WTHR-13/46 Indianapolis, IN wants more power on 13, if FCC declines to grant it to them, they want 46 instead of 13 ...

WTHR-13 Indianapolis, IN 6.75 kW > "the full amount" (13.5 kW?) ...

Some comments on this one ... Note -- Updated this entire post including better wording than my original post+providing more details :

After reading the comments on this one which were submitted to FCC -- At this point I think this one has to do with non-D/A I think WTHR expected given their filings during channel election process vs. D/A they say in their comments is specified in the new, proposed post-transistion DTV table.

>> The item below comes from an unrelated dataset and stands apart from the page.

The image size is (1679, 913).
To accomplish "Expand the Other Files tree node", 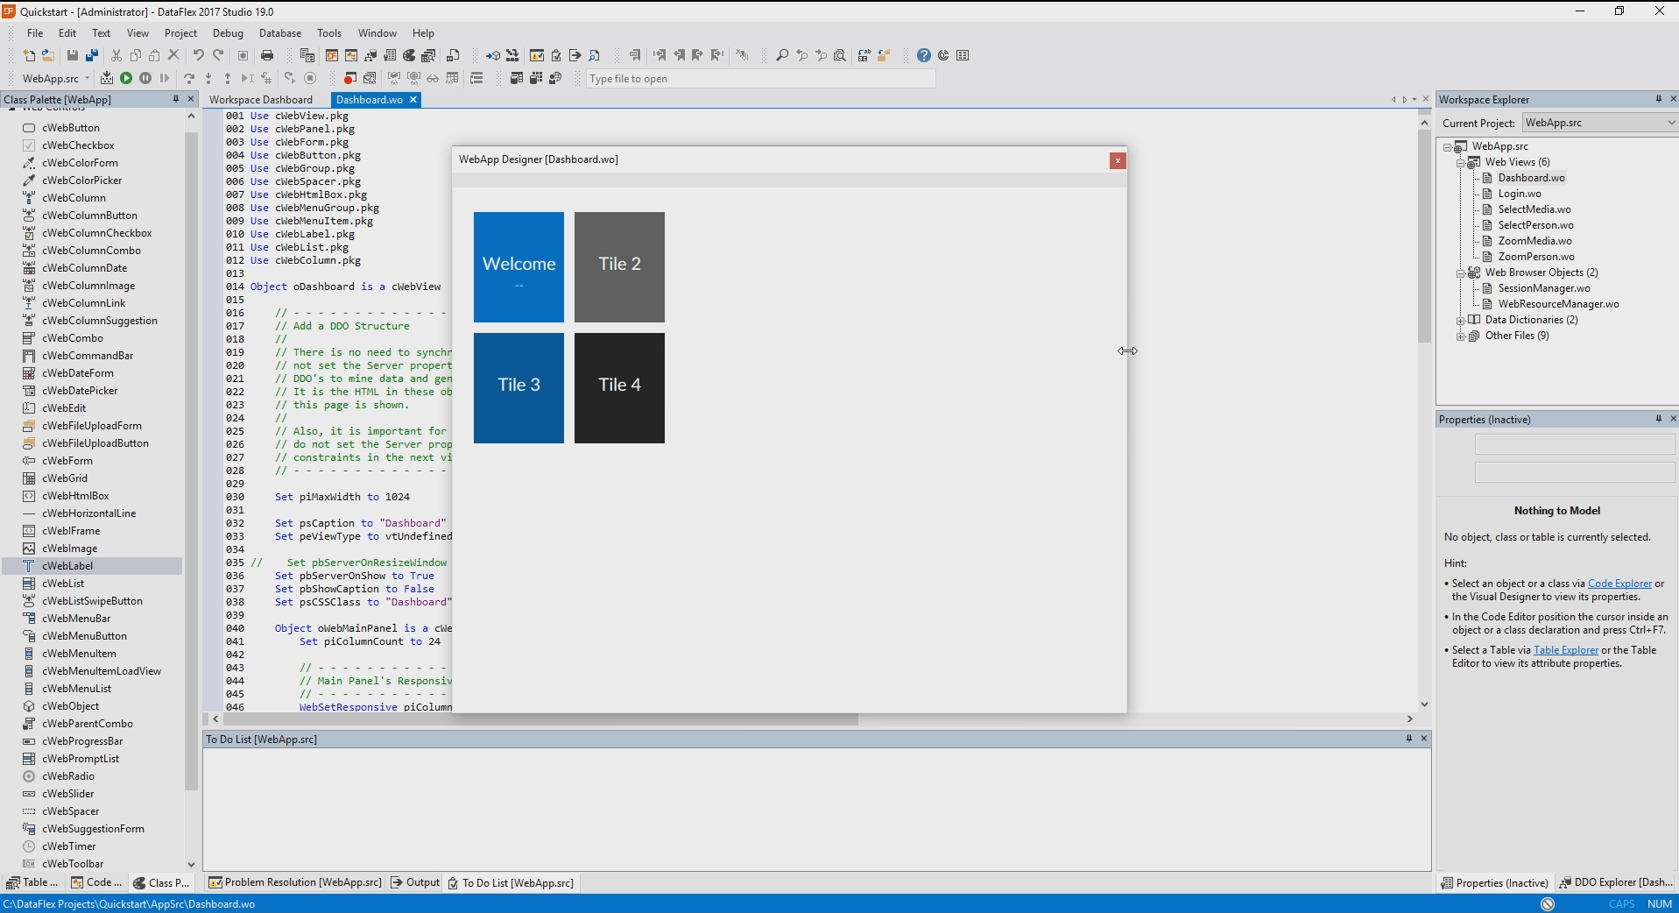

Note: I don't think I have the antenna pattern data available from proposed DTV table to look at, other than what dispatch/WHTR submitted to FCC in this engineering statement ...

I was about to say, without having more info, I also wonder if it could even be some sort of accidental error on FCC's part rather than what is described in these comments from dispatch regarding this matter.

However, I do notice there is also this letter stating they met with some FCCfolks and discussed this issue with them in a meeting on 5/1/07 -- there are also several attachments as noted with coverage maps+Polar plot the letter says was discussed at the meeting available at ECFS for this proceeding under a record for a 5/10/07 date .... I decided not to provide links to those as I don't think anything "stood out" to give us an idea of what they might have discussed or perhaps come to any resolution on in the meeting .....

As Trip said, "whew!" ...

I think it is cool this stuff is available to public, but some of it certianly is difficult to "interpet" properly ...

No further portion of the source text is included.